Sterilisation beim Mann als Verhütungsmethode
[VERHÜTUNG] Sterilisation beim Mann als Verhütungsmethode


Die Sterilisation eines Mannes (Vasektomie) wird in Deutschland jährlich ca. 30.000 Mal durchgeführt.
Hierbei werden die Samenleiter links und rechts am Hodensack durch einen kleinen Schnitt freigelegt und dann durchtrennt. Durch Vernähen wird die Wunde dann verschlossen.
Dieser Eingriff wird in der Regel unter Lokalanästhesie durchgeführt und ist im Vergleich zu der Sterilistion einer Frau relativ unkompliziert. Der Eingriff dauert ca. 30 Minuten.

Sicherheit:

Die Vasektomie ist eine sehr sichere Verhütungsmethode, ihr Pearl-Index liegt bei 0,1 bis 0,3.

Kosten:

Die Kosten für einen solchen Eingriff liegen bei 200 bis 400 Euro.

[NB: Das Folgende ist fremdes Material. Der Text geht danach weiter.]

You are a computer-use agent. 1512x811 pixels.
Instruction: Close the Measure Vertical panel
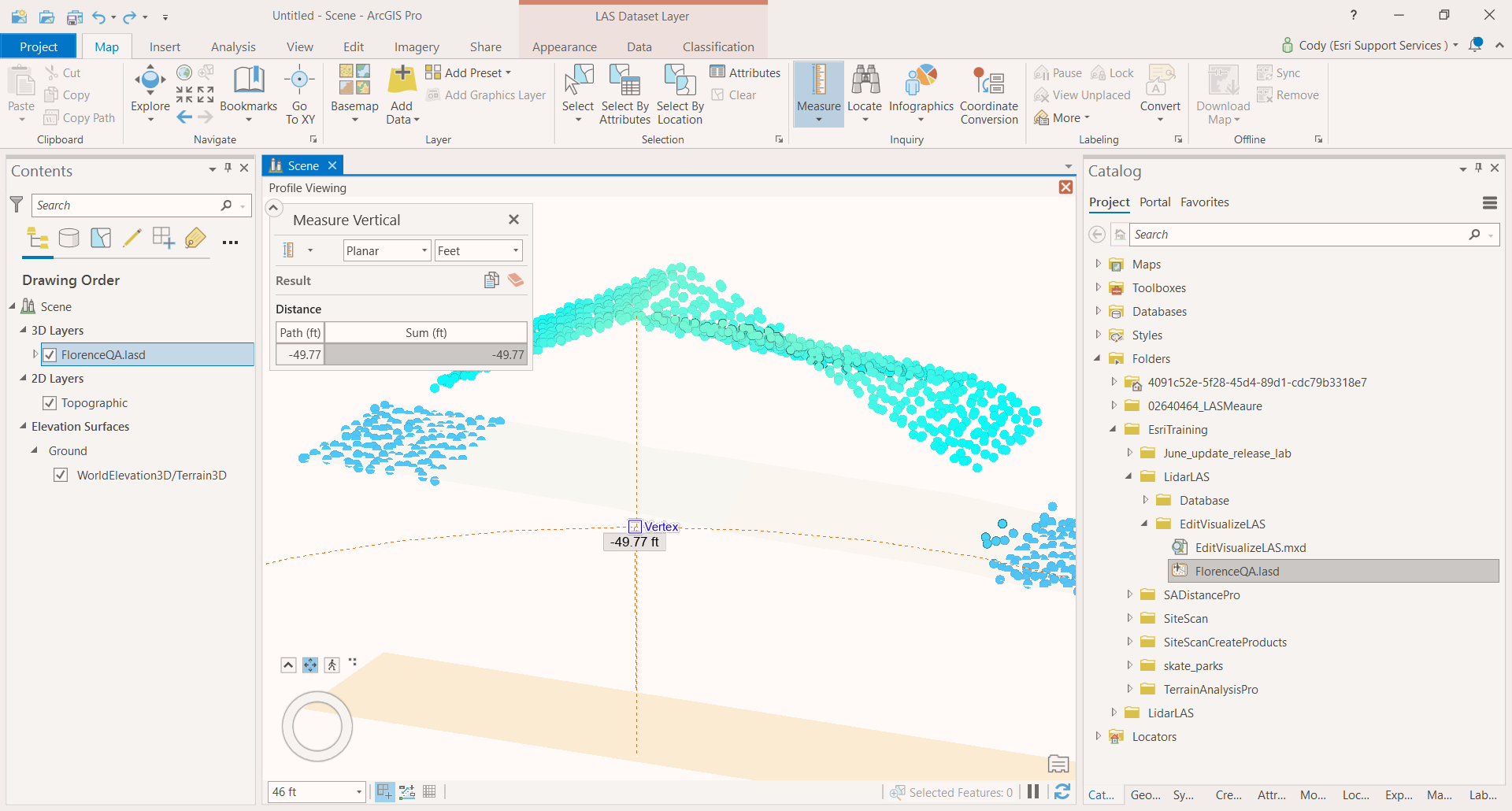click(x=513, y=220)
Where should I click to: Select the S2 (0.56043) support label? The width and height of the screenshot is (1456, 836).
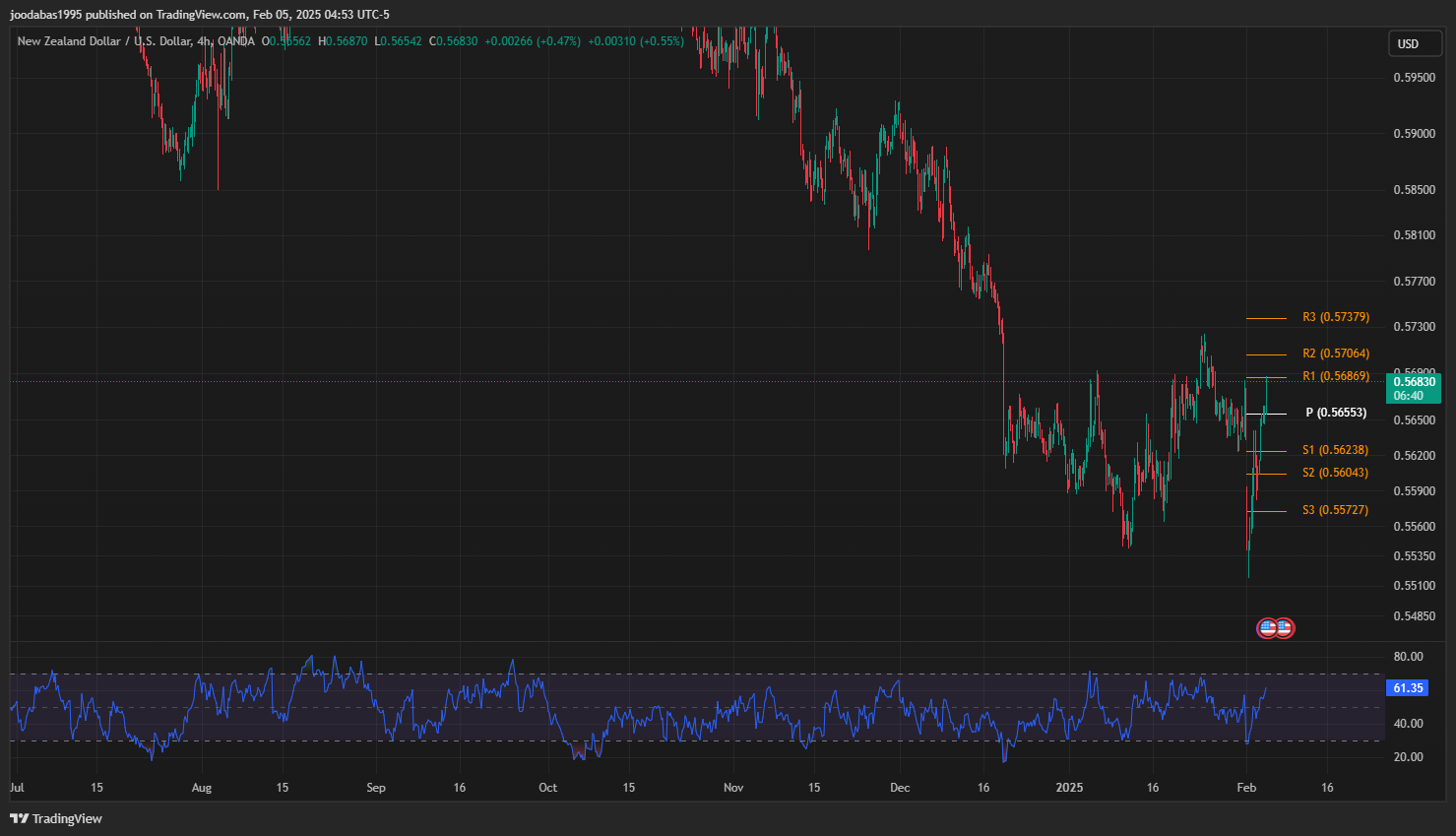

In der Regel erübrigt sich danach aber jede weitere Verhütung, so dass in diesem Bereich keine Kosten mehr anfallen. 

Vorteile:

Die Frau muss ihren Körper nicht mit Hormonen belasten und es muss nicht auf aufwendige und möglicherweise unsichere Methoden zurückgegriffen werden. Man sollte auch wissen das die Potenz nicht gefährdet ist durch diesen Eingriff.

Nachteile:

Allerdings ist zu beachten, dass sich möglicherweise zum Zeitpunkt der Sterilisation noch befruchtungsfähige Samenzellen im Gangsystem und in der Samenblase befinden können. Deswegen kann die Zeugungsfähigkeit nach der Operation noch weitere drei Monate bestehen bleiben. In dieser Zeit muss unbedingt noch weiterhin verhütet werden. Außerdem muss eine spätere Nachuntersuchung zeigen, ob keine weiteren Spermien vorhanden sind.

Für wen geeignet:

Geeignet ist die Vasektomie ausschließlich für Männer, die ihre Familienplanung bereits abgeschlossen haben und keine Kinder mehr wollen. Es ist nicht immer möglich, den Eingriff im Nachhinein rückgängig zu machen. Aus diesem Grund sollte ein solcher Schritt unbedingt gut durchdacht sein.
Unbegründet ist dagegen die Angst, dass eine Vasektomie den Geschlechtsverkehr beeinträchtigt. Auf die Funktion des Penis beim Geschlechtsverkehr hat der Eingriff nämlich keinen Einfluss.